La Libreria est très heureuse de vous convier à rencontrer André Vauchez, grand médiéviste, ancien directeur de l'Ecole française de Rome, membre de l'Académie des Inscriptions et Belles Lettres et membre de l'Institut de France... Il vient nous présenter le dernier ouvrage qu'il ait dirigé: Rome au Moyen Age, publié par les éditions Riveneuve. Belle soirée en perspective!

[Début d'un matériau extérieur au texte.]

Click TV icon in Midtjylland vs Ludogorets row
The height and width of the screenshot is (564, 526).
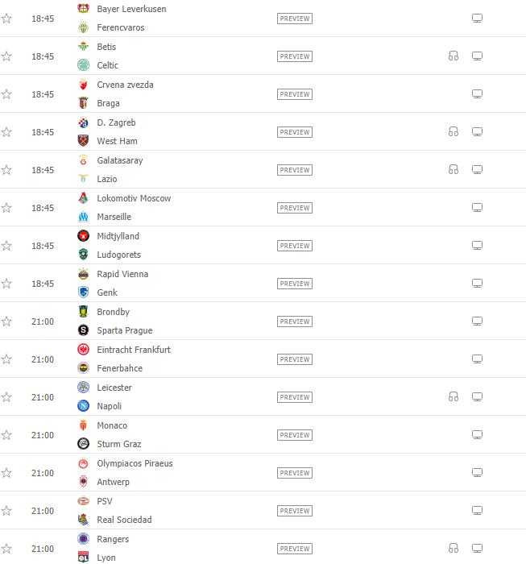click(477, 246)
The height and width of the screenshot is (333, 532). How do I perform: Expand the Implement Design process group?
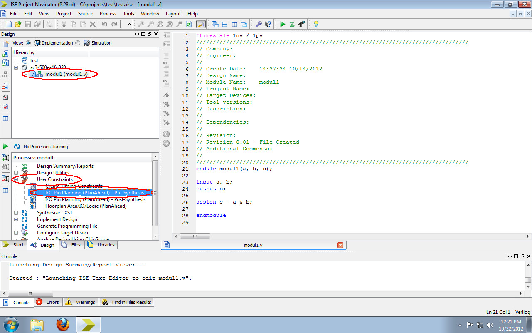(x=16, y=219)

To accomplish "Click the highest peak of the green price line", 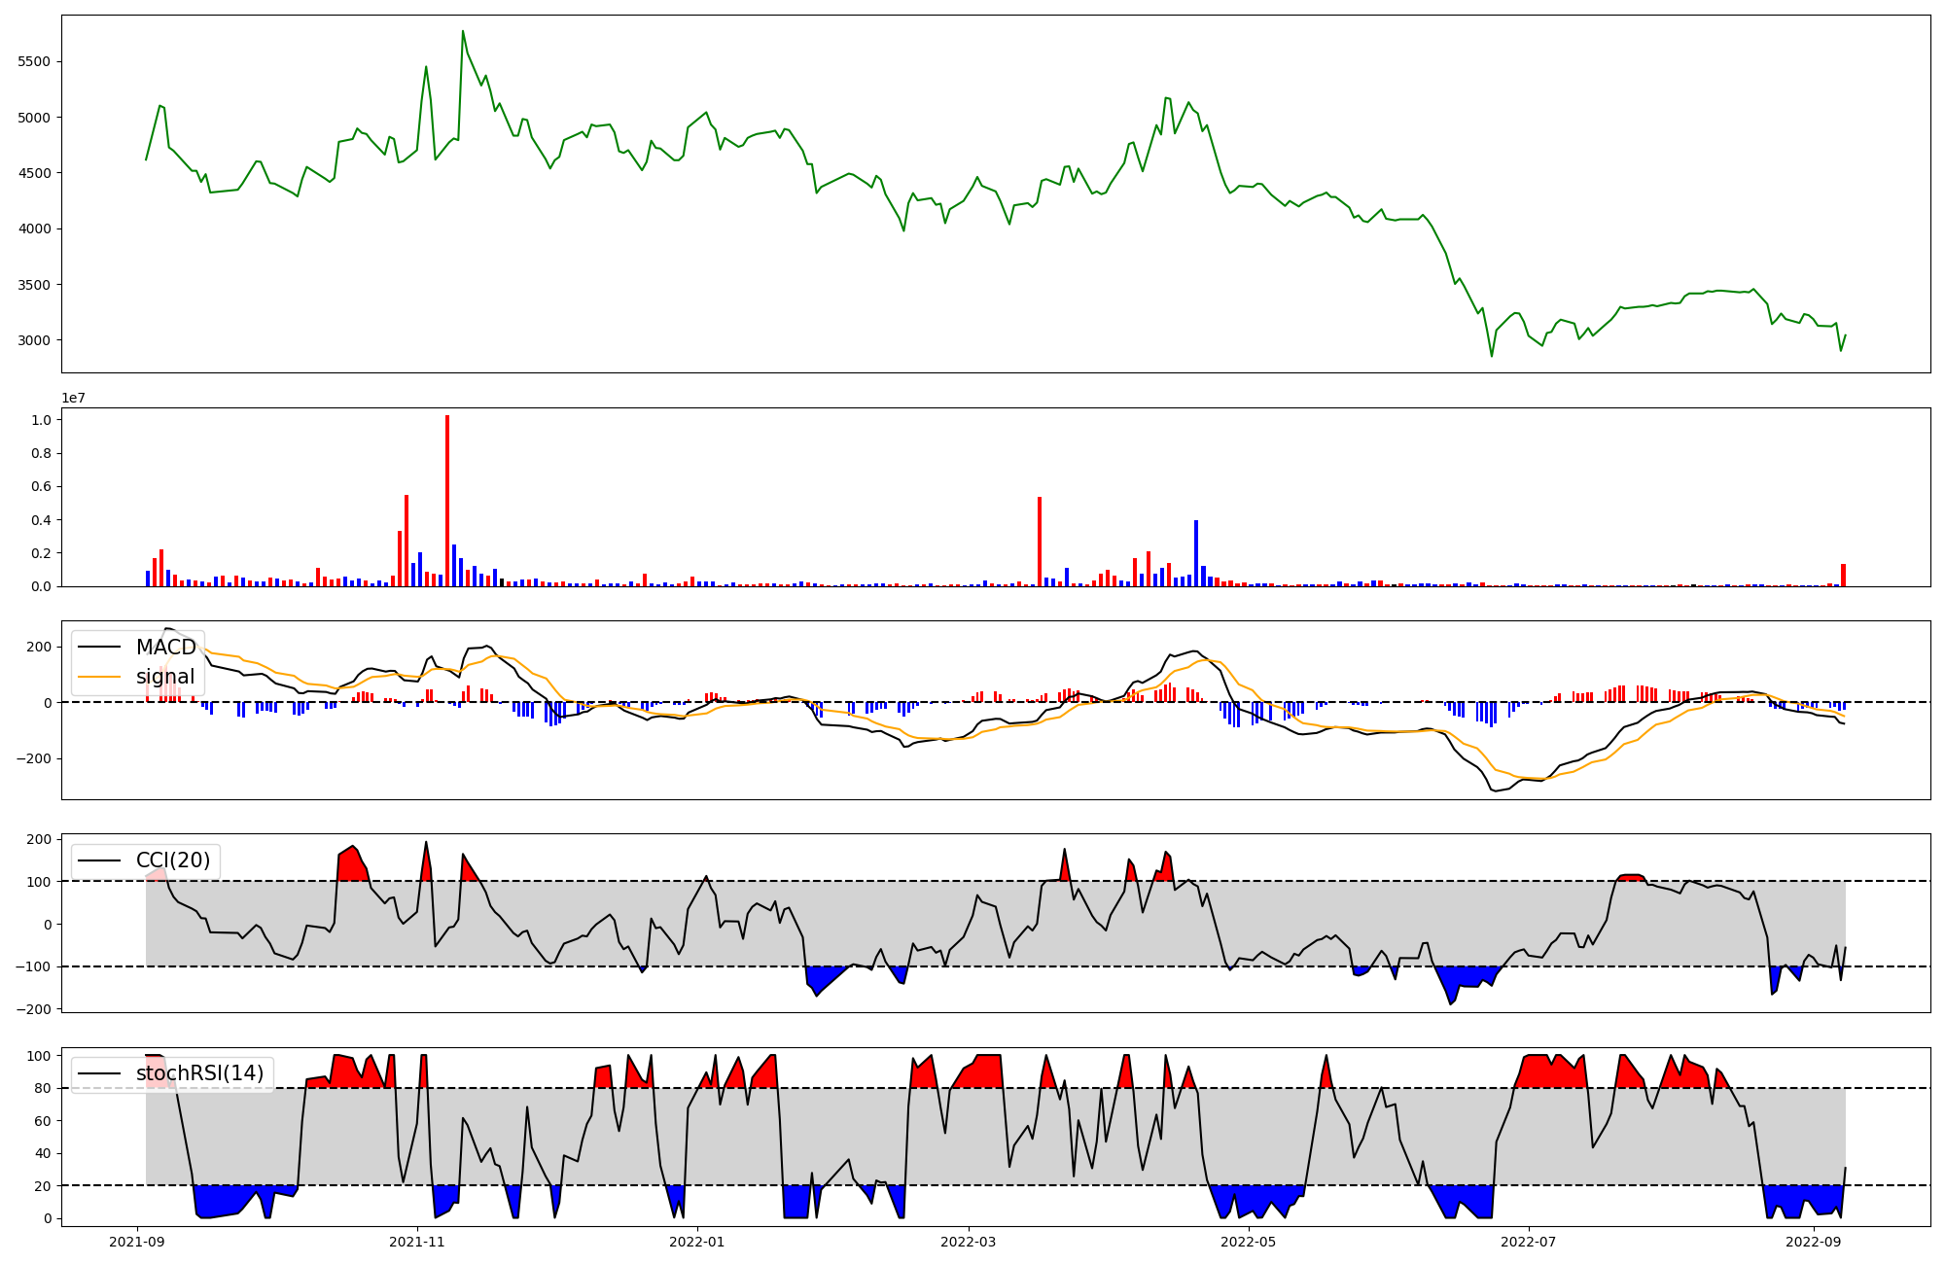I will click(x=462, y=31).
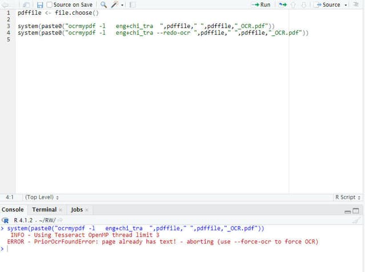
Task: Click the Re-run previous code region icon
Action: point(283,5)
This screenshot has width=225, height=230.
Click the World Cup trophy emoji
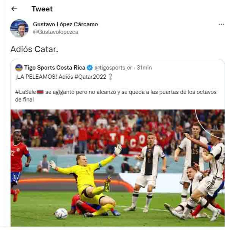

Rome médiévale ? L’expression sonne presque comme un défi ou une provocation ! Entre le cadre monumental de l’Antiquité et les splendeurs de la Renaissance et du Baroque, on a longtemps cru que s’était ouverte dans l’histoire de la Ville éternelle une parenthèse de près de mille ans, sur laquelle il n’y avait pas lieu de s’attarder, sinon pour déplorer qu’elle ait duré si longtemps. C’est sans doute la raison pour laquelle cette période est restée dans une large mesure méconnue et peu appréciée. Mais ce jugement négatif résulte dans une large mesure d’un malentendu : le Moyen Âge n’a pas seulement permis à Rome de survivre en tant que cité pendant les siècles obscurs et de devenir au XIIIe siècle un des foyers les plus brillants de la civilisation italienne. Il a fait d’elle l’instrument d’une unification de l’Europe occidentale sous l’égide de l’Église romaine et à travers le rayonnement de modèles culturels et de formes artistiques qui, de la mosaïque à la peinture murale, ont rendu possible une synthèse efficace entre l’héritage antique et la culture chrétienne. Enfin, en s’affirmant, surtout à partir de 1300, comme le seul lieu au monde où tous les fidèles pouvaient obtenir la rémission de leurs péchés, Rome a acquis un statut de ville sacrée et un prestige spirituel qui ont fortement marqué son visage et ses destinées ultérieures.

La soirée s'achèvera sur un petit verre.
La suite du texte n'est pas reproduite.